Impersonating a User or System

As described in section 6.1, common ways to identify and authenticate users include the use of physical keys, account names and passwords, and biometric checks. Password guessing, password trapping, use of security holes in programs, and use of common network access procedures are methods that can be used to impersonate users. Impersonation attacks involving the use of physical keys and biometric checks are less likely.

Compared to standalone systems, systems on networks are much more susceptible to attacks where crackers impersonate legitimate users for the following reasons:

• Crackers have potential access to a wide range of systems over a large geographic area. As a result, network nodes that are not securely configured and/or are running programs with security holes are particularly vulnerable.

• A cracker can use the finger or ruser programs to discover account names and then try to guess simple passwords (see sec. 9.2.7).

• Crackers can make use of more sophisticated password guessing methods, e.g., a cracker could use a distributed password guessing program in which multiple systems are used to guess passwords.

• Electronic eavesdropping can be used to trap user names and unencrypted passwords sent over the network (see sec. 9.1.2).

• Common network access procedures (see sec. 9.2) can be used to impersonate users. Attacks where root privileges are gained are particularly dangerous because a cracker may be able use common network access procedures to break into numerous systems.

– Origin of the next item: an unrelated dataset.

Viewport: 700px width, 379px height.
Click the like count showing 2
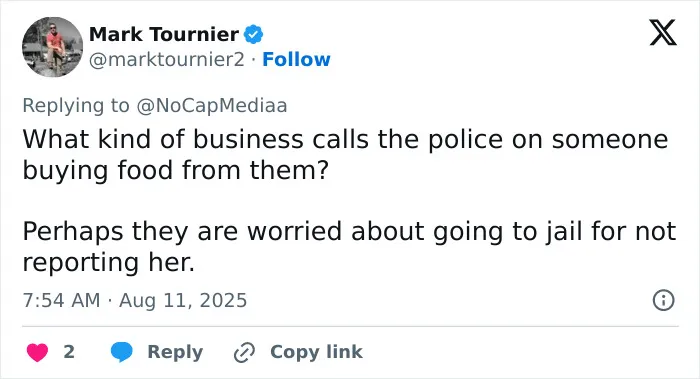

• Crackers can monitor the activity on a system and impersonate a user when the impersonation attacks is less likely to be detected.

Individual systems on a network are also vulnerable to imposter attacks. A cracker can configure a system to masquerade as another system, thus gaining unauthorized access to resources or information on systems that ``trust'' the system being mimicked. section 10.2.7 discusses how to protect a system against impersonation when using the ``r'' commands.